There are reams of research showing that simple diet and lifestyle modifications can result in meaningful reductions in your blood pressure—without drugs.
Of course, I’m referring to the lifestyle approaches that help reduce the stress that can wreak havoc with blood pressure—like meditation, yoga, guided-imagery, and massage. And when it comes to what you eat, hundreds of studies show that the Mediterranean diet is a powerful way to help keep your blood pressure in check.
But there’s less research on how individual foods affect blood pressure. That’s why I was interested to see a new study which found that plant compounds called flavanols can significantly lower blood pressure.1
Researchers looked at just over 25,600 participants in the European Prospective Investigation into Cancer (EPIC) Norfolk U.K. study, and correlated their diets with their blood pressure levels. In contrast to prior studies that relied on self-reported diets, these researchers measured the participants’ flavanol intake directly by examining indicators present in the blood.
Results showed there was a 2 to 4 mmHg reduction in systolic blood pressure (the top number on a reading) in the 10 percent of participants with the highest flavanol intake, compared to the 10 percent with the lowest intake. That’s considered a significant drop in blood pressure—simply by eating more foods with flavanols!
Flavanols are found in a variety of plants, but the researchers noted that the study participants’ flavanol biomarkers were highest after they ate five particular foods or beverages: apples, berries, chocolate, red wine, and tea.
But even among these foods, the researchers cautioned that not all flavanols are created equal. They noted that there’s a large degree of variability in the quality and composition of foods that are considered main sources of flavanols.
For example, the researchers cited food-composition data for black tea showing that flavanol content can range from 3 mg to 64 mg per cup. That’s just one reason why I advise choosing organic foods, which have been shown in studies to have higher and more consistent nutritional content.
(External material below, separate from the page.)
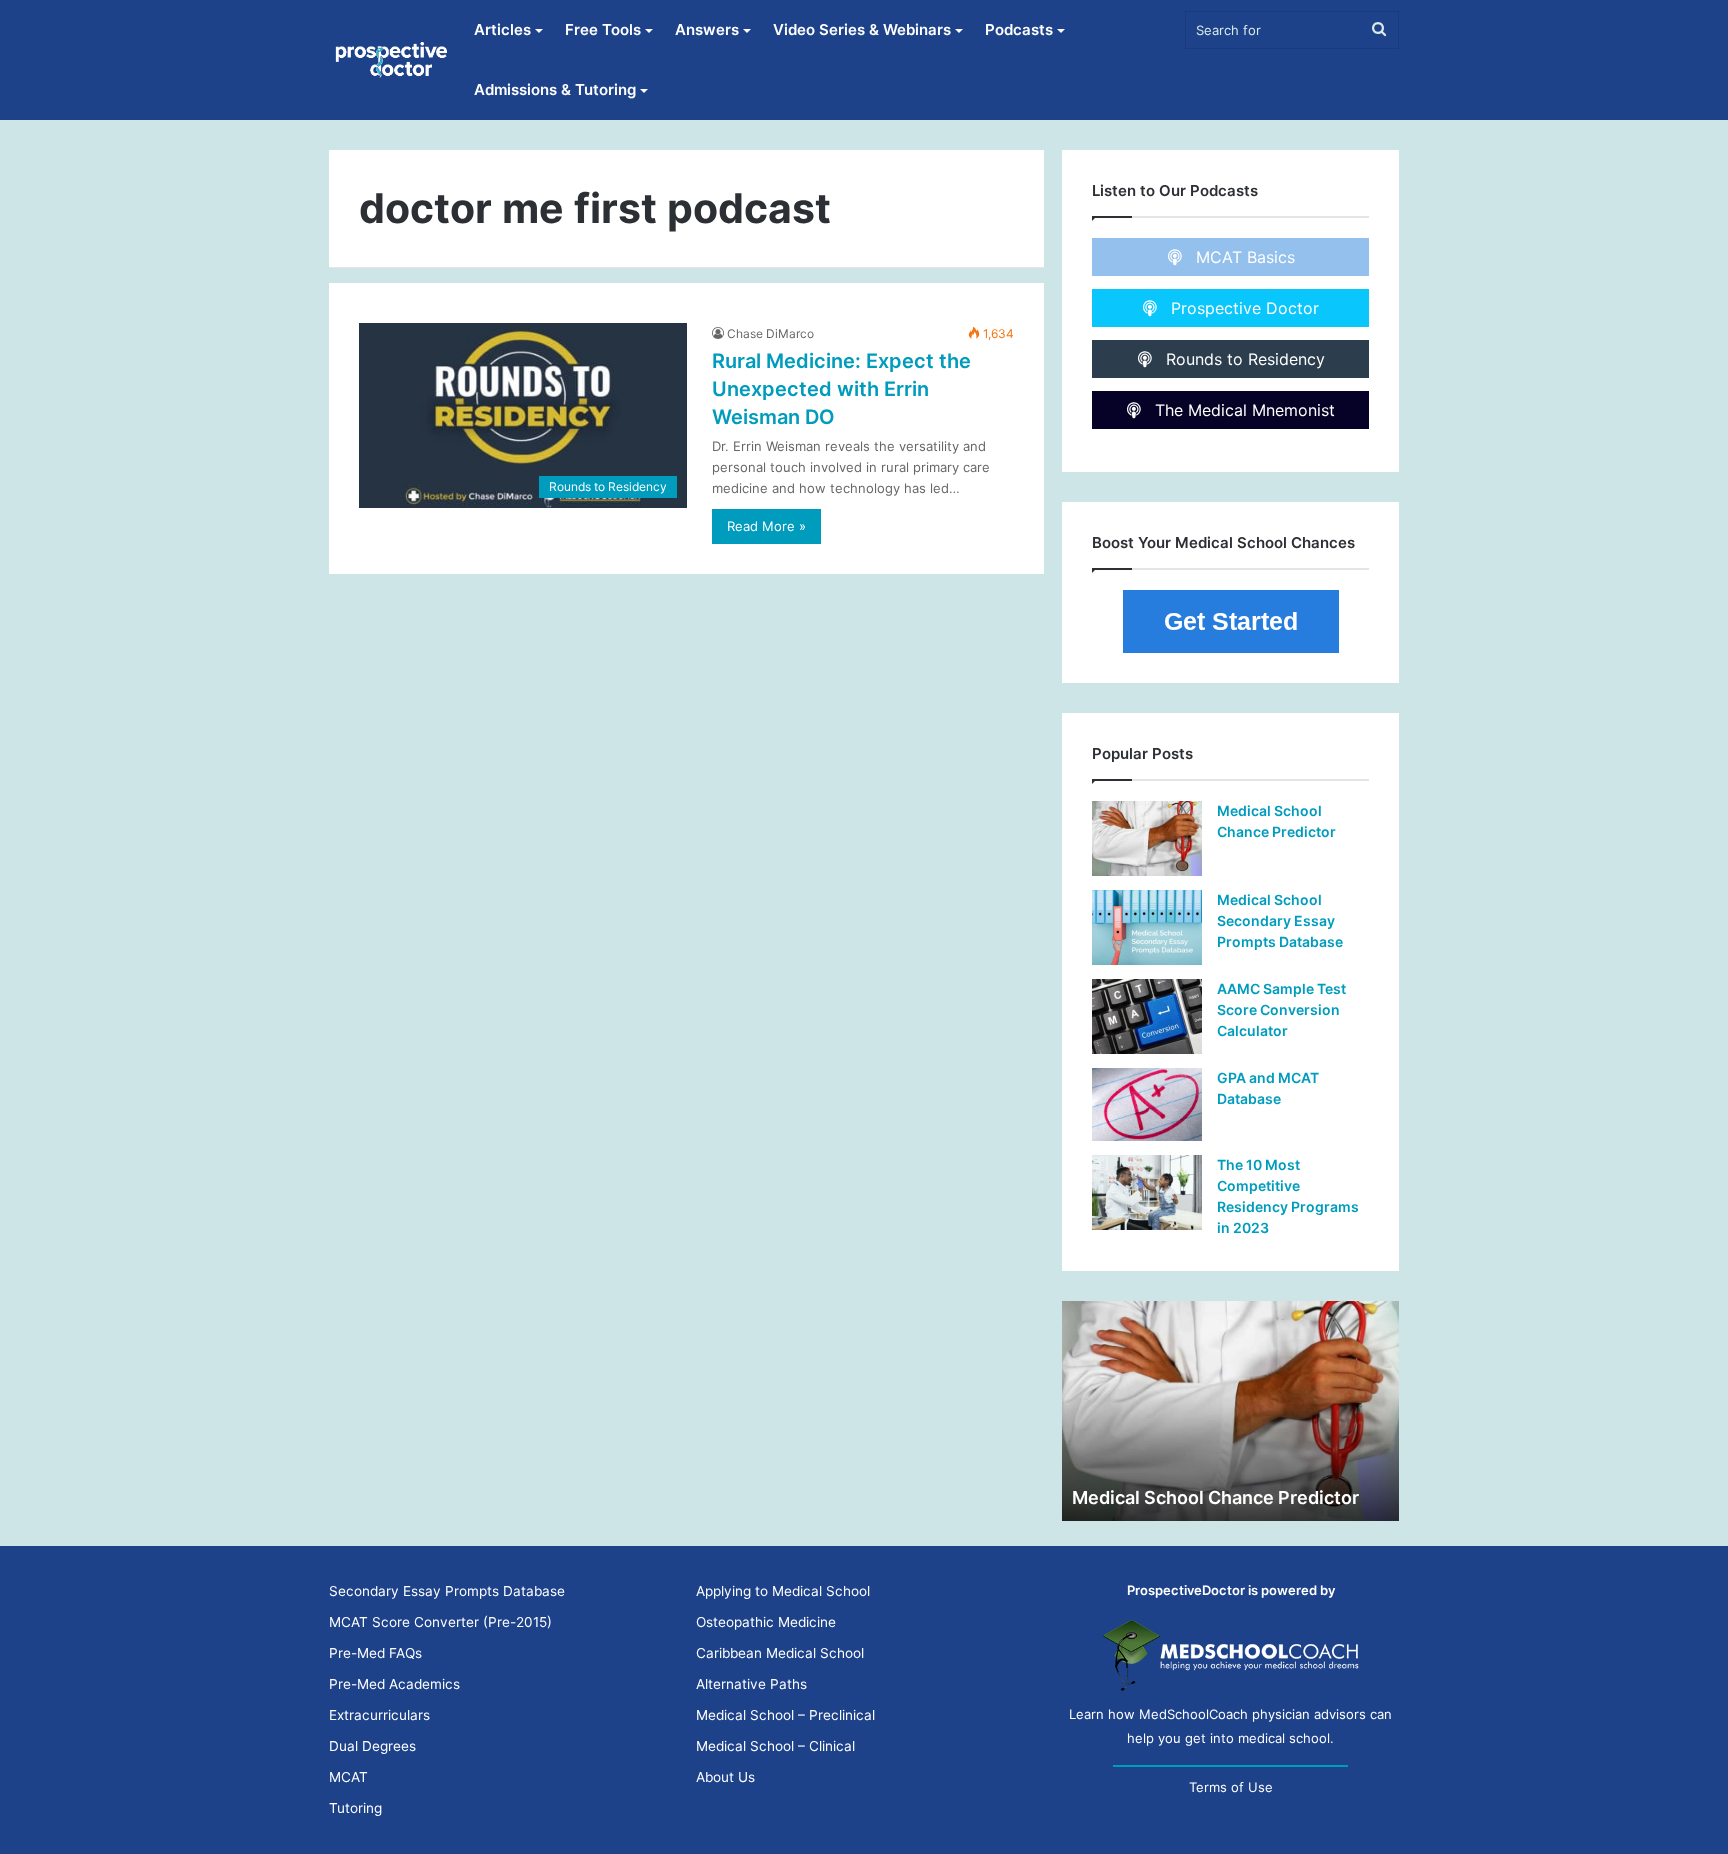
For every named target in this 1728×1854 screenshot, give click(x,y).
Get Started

(And, when it comes to tea, there are many other nutrient uncertainties depending upon cultivation, harvesting, processing, packaging, and brewing procedures. In addition, tea is high in tannic acid, which is irritating to the gastrointestinal tract, and oxalic acid, which causes kidney stones.)
That’s why I recommend you get your flavanols, and other beneficial plant constituents, mainly from chocolate (see page 4), berries, apples, and red wine instead. After all, it’s another easy—and delicious—way to naturally lower your blood pressure!
Source:
1“Biomarker-estimated flavan-3-ol intake is associated with lower blood pressure in cross-sectional analysis in EPIC Norfolk.” Sci Rep10, 17964 (2020).